**EXERCISE REQUIREMENTS**
Using the records below, write out only the lines from the line containing "Open the Discuss messages panel" up to and including the line containing "You are a GUI", exactly, with no pictures.

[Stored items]
□ □ □

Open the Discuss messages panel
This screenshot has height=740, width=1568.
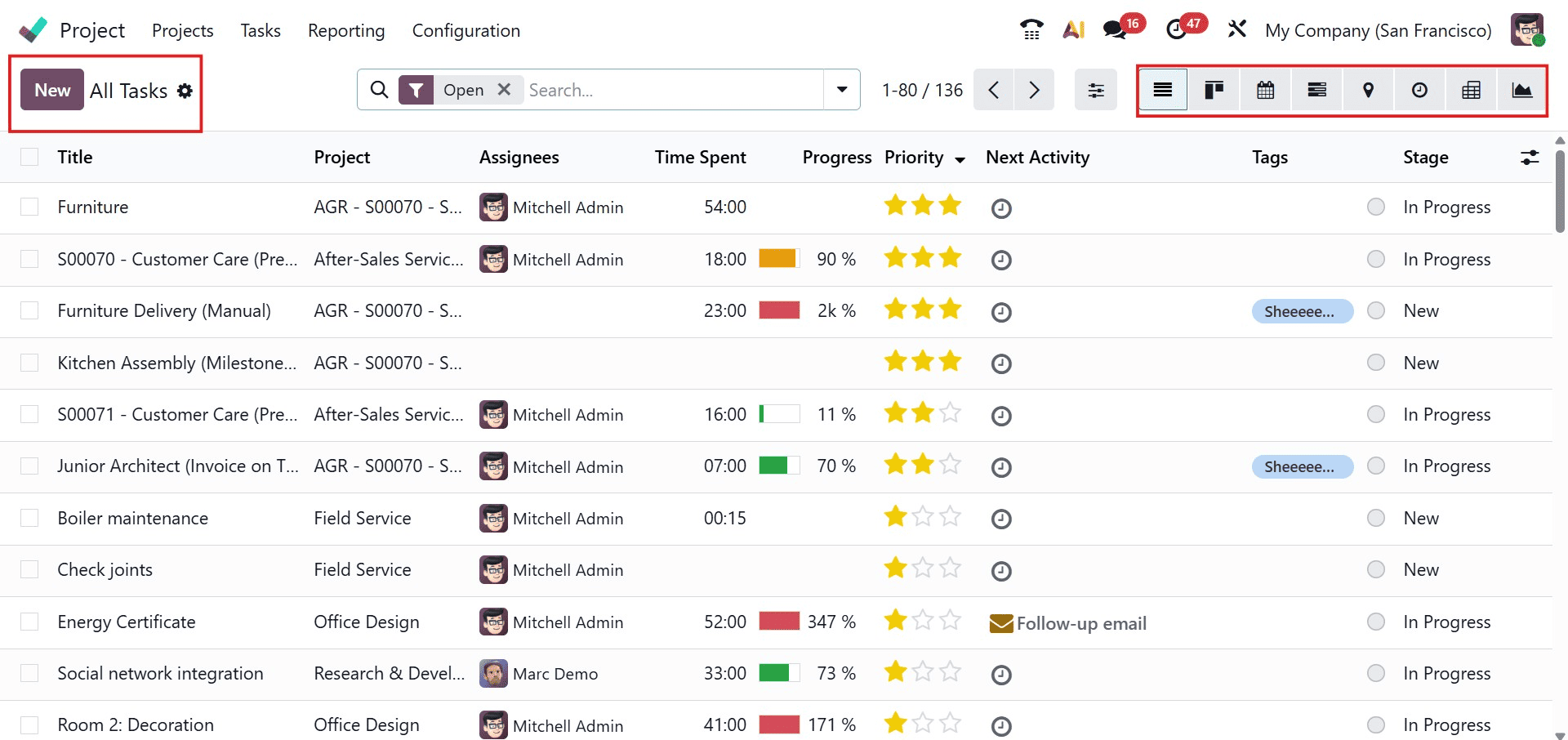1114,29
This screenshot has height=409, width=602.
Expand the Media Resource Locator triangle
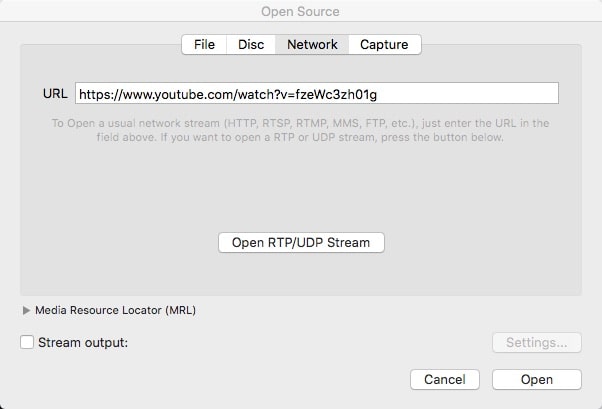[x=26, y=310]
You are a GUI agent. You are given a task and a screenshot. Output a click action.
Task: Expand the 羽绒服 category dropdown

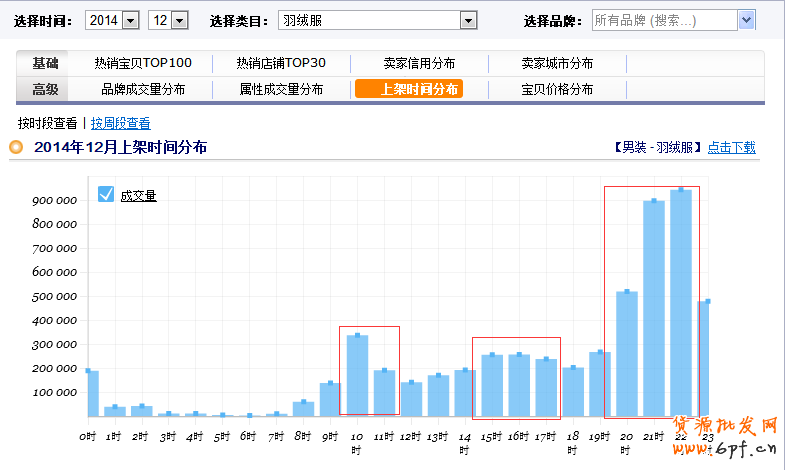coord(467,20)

□ □ □

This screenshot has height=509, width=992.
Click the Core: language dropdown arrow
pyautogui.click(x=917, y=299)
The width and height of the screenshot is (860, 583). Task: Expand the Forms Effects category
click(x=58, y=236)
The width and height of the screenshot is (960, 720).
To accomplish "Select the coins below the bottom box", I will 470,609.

□ □ □

**ANSWER SECTION**
Open the Discuss messages panel
This screenshot has height=740, width=1568.
1114,29
This screenshot has height=409, width=602.
Expand the Media Resource Locator triangle
[x=26, y=310]
You are a GUI agent. You are given a task and a screenshot. Output a click action.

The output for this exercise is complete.